Hausse des violences contre les médecins : combien de temps les pouvoirs publics vont-ils encore fermer les yeux ?

Selon une enquête Ipsos pour l’Ordre des Médecins publiée ce jour dans Le Parisien, la barre des 1000 médecins agressés en un an a été malheureusement franchie en 2017. Le nombre de déclarations d’agressions a doublé entre 2009 et 2017, passant de 512 à 1035. Si les médecins généralistes sont plus exposés (61% des déclarations ont été faites l’an passé par des généralistes), toutes les spécialités sont concernées. Les départements les plus touchés sont le Nord et les Bouches-du-Rhône.

La proportion de femmes médecins agressées (51%) est également préoccupante. Le fait qu’elles soient de plus en plus nombreuses dans la profession ne suffit pas à expliquer l’augmentation des violences dont elles sont victimes et parfois la cible en tant que femmes.

La CSMF dénonce ces situations inadmissibles. Combien faudra-t-il de médecins agressés, blessés, voire tués, pour que les pouvoirs publics réagissent ?

La CSMF se bat depuis plusieurs années pour que les pouvoirs publics prennent à bras le corps ce problème sociétal et prennent toutes les mesures pour que les médecins, et plus largement les professionnels de santé, soient des professionnels protégés.
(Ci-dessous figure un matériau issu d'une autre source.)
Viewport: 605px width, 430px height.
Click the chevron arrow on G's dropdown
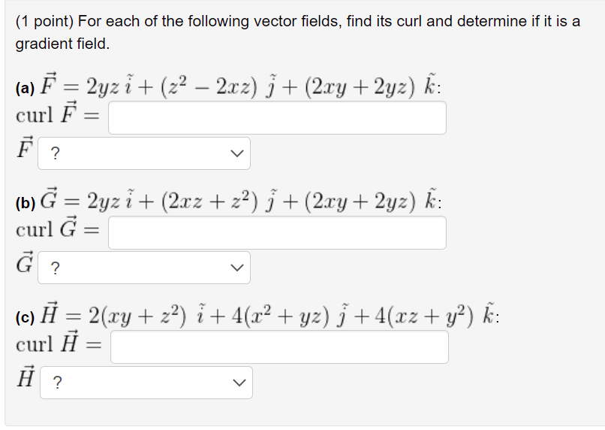237,268
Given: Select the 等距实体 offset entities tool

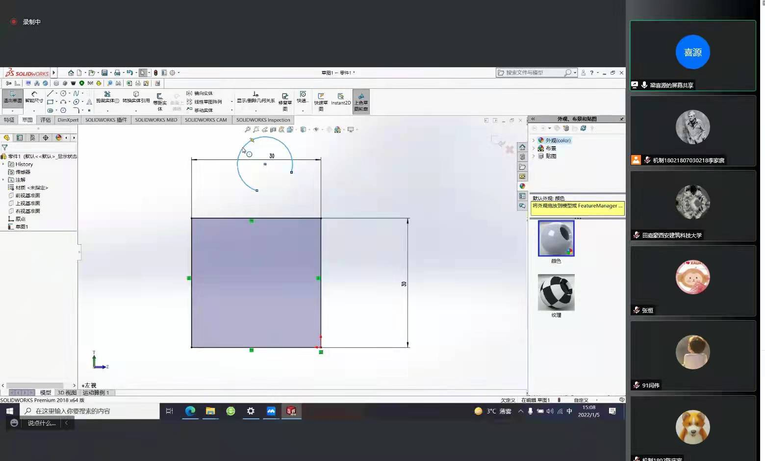Looking at the screenshot, I should (159, 100).
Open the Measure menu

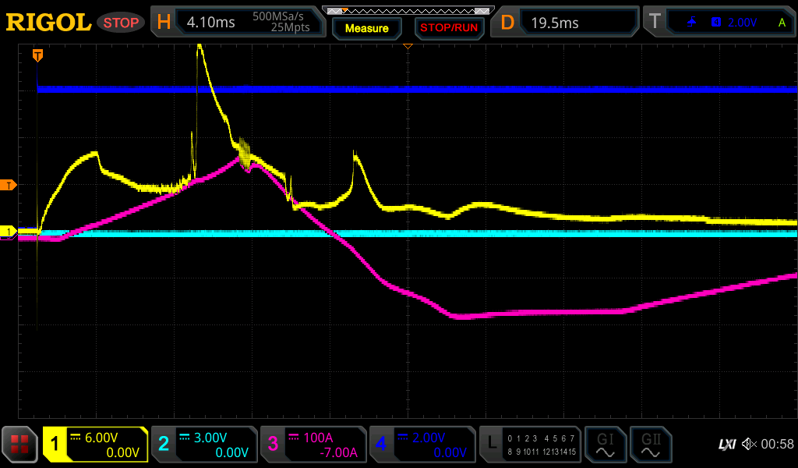(x=366, y=28)
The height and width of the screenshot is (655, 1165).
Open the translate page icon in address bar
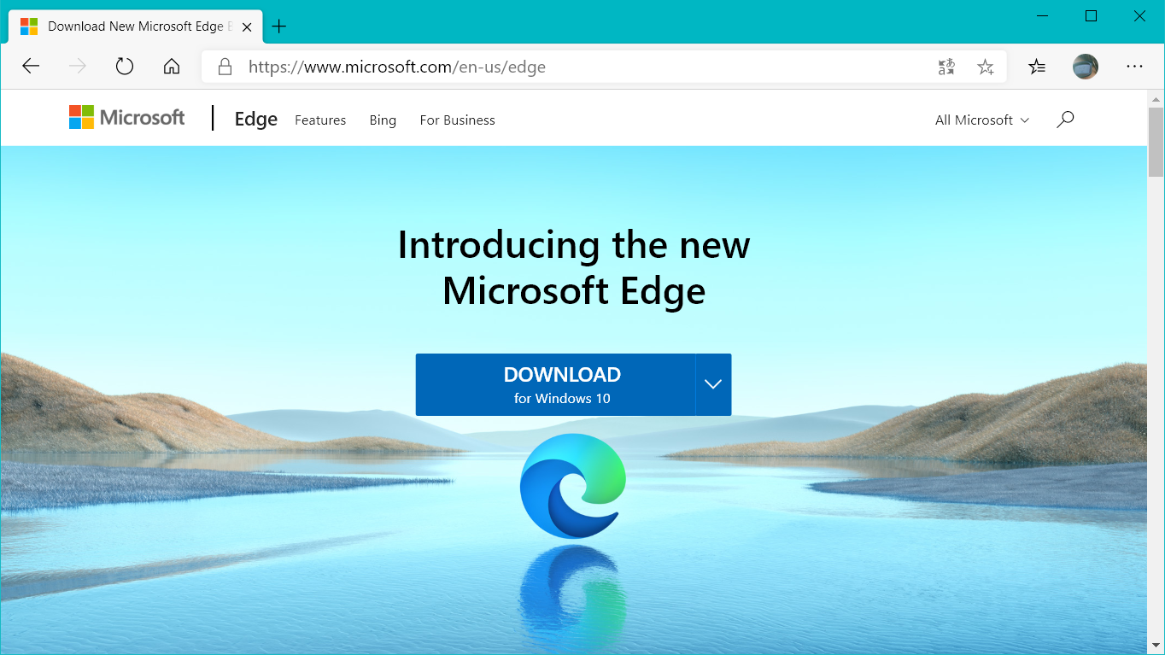[945, 67]
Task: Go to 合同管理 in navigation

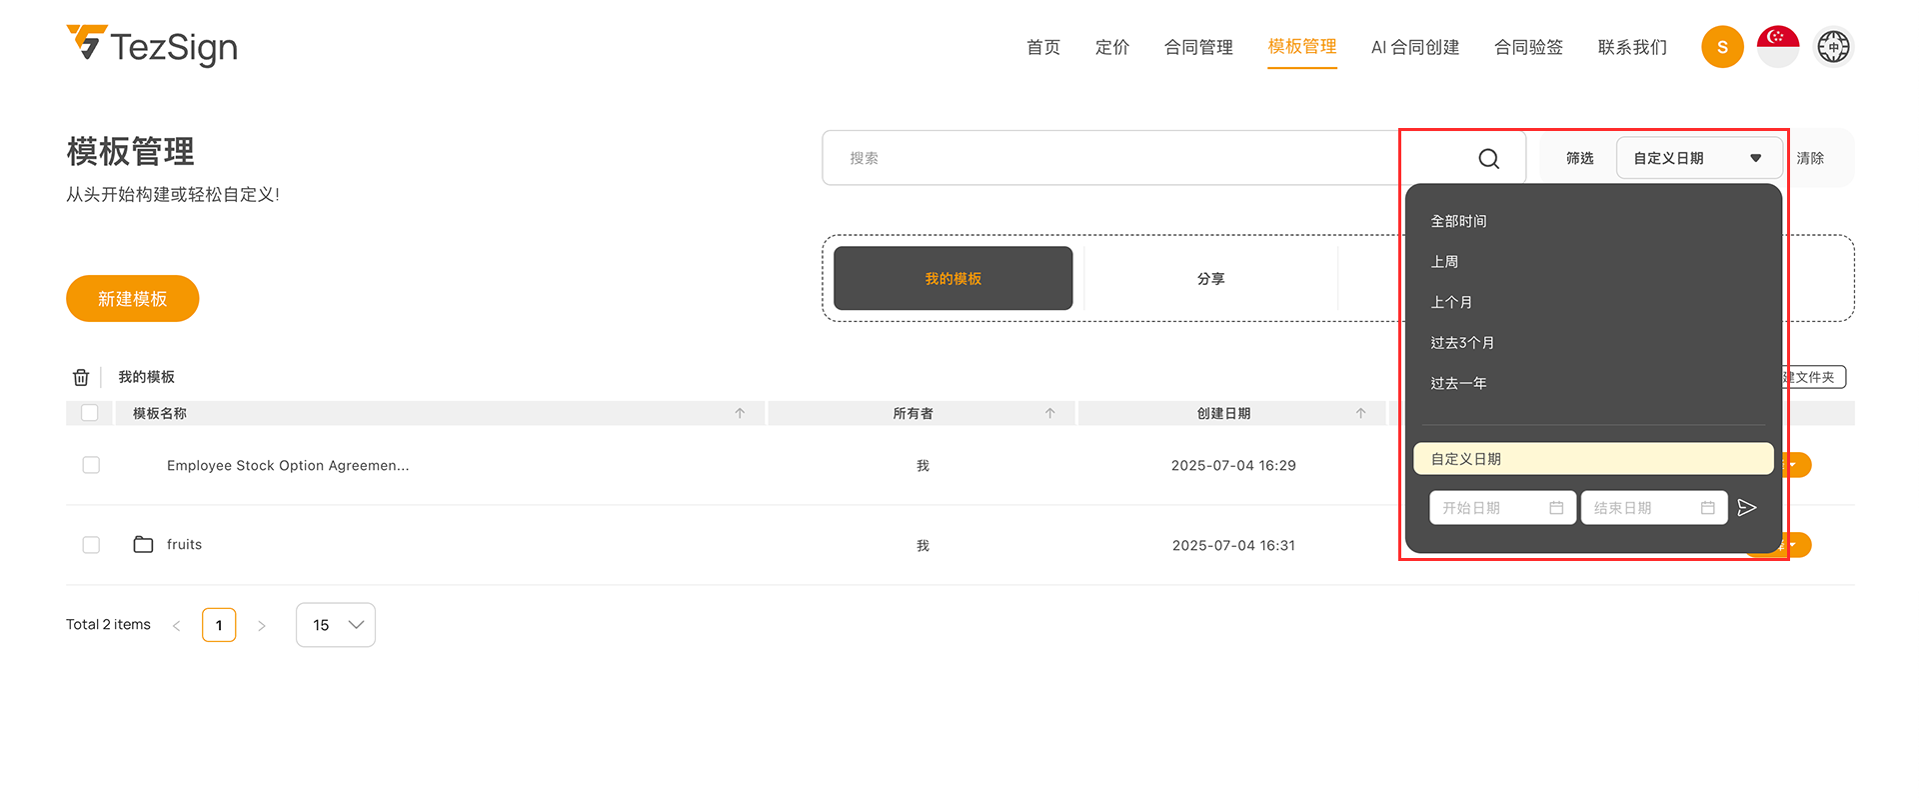Action: 1197,47
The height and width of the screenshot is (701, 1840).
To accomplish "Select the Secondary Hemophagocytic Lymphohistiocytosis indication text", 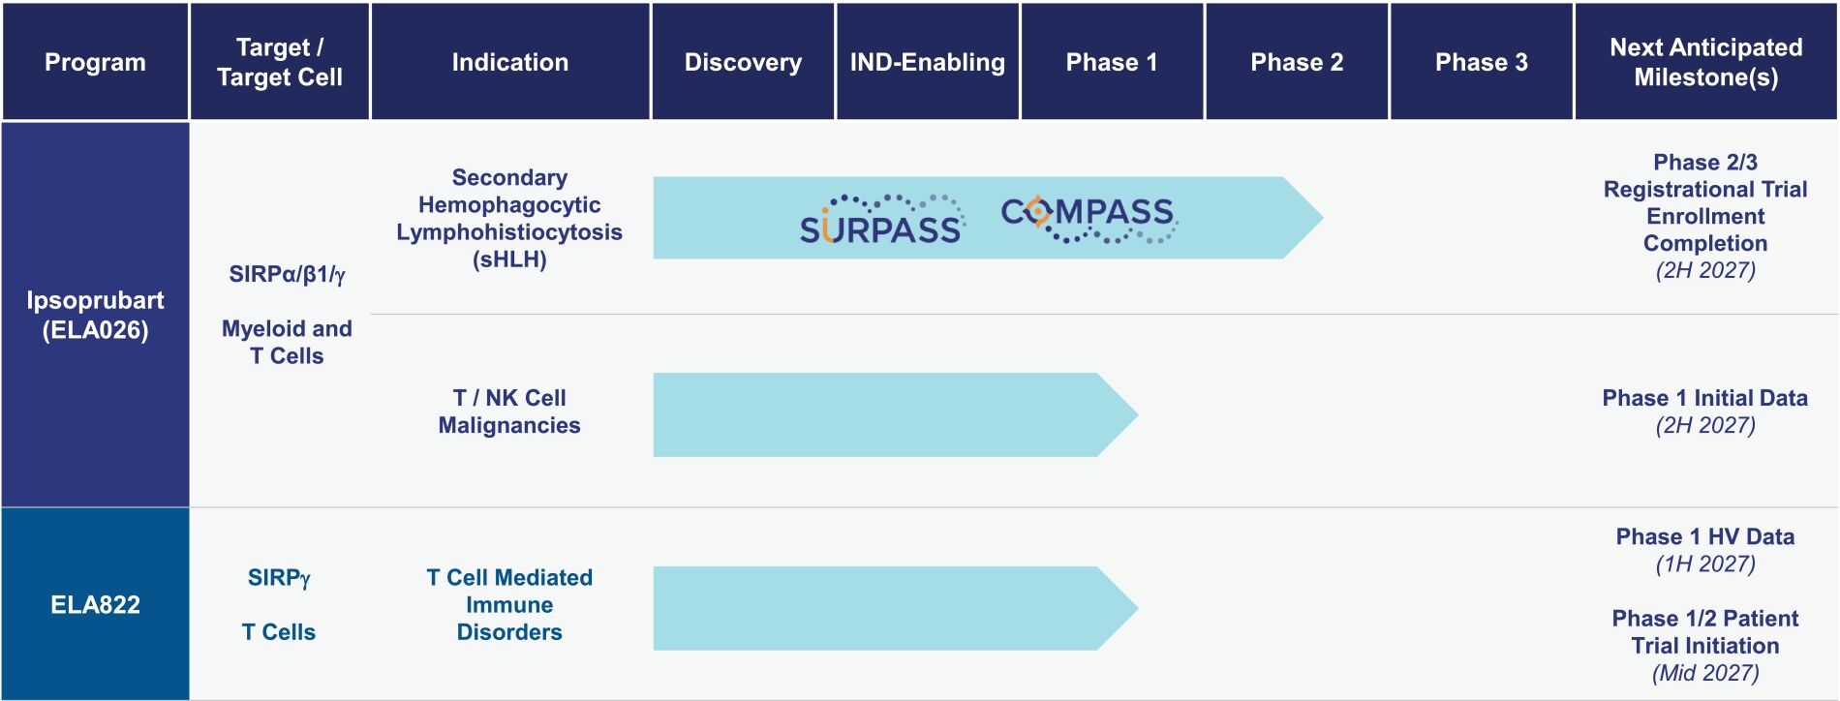I will pos(509,219).
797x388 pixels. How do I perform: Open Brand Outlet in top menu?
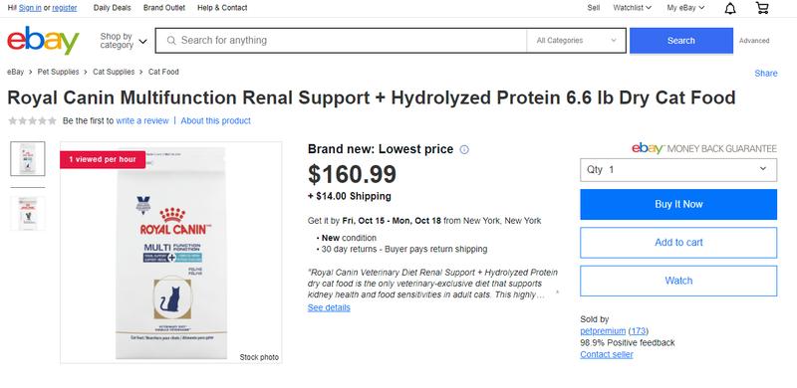pyautogui.click(x=164, y=8)
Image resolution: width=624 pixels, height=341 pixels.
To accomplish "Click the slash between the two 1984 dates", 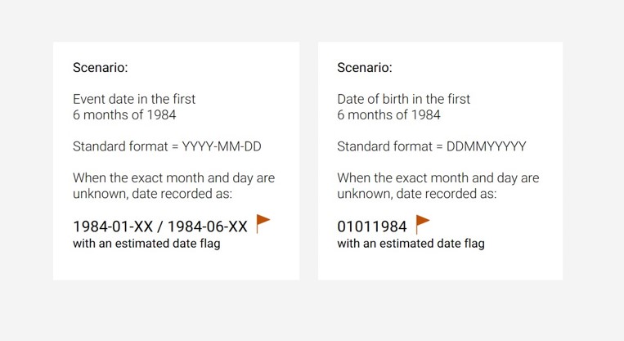I will pos(160,227).
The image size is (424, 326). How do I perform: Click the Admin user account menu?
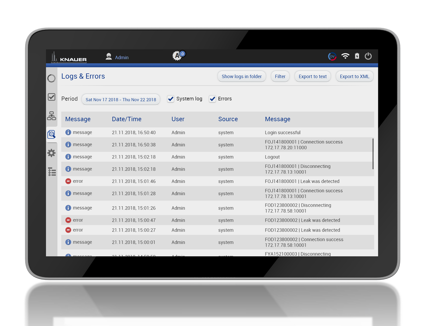pyautogui.click(x=117, y=57)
Il est urgent que des mesures fermes et immédiates soient prises, parmi lesquelles :

  • la reconnaissance prioritaire des numéros de téléphone des cabinets et des médecins par les services de police ou de gendarmerie ;
  • la sécurisation des cabinets médicaux par l’installation de caméras de vidéosurveillance à proximité sur la voie publique ;
  • l’aide publique pour l’installation de caméras de vidéosurveillance dans les salles d’attente, et de boutons d’alarme dans les cabinets.

Cette insécurité croissante est un facteur aggravant qui décourage encore plus les jeunes médecins de s’installer en libéral, et qui rend encore plus difficile le maintien d’un accès aux soins de proximité dans les meilleures conditions pour la population.

La CSMF en appelle donc à la responsabilité des pouvoirs publics, et se tient à la disposition du ministère de l’Intérieur pour lui présenter son plan sécurité des médecins pour mise en œuvre dans les plus brefs délais.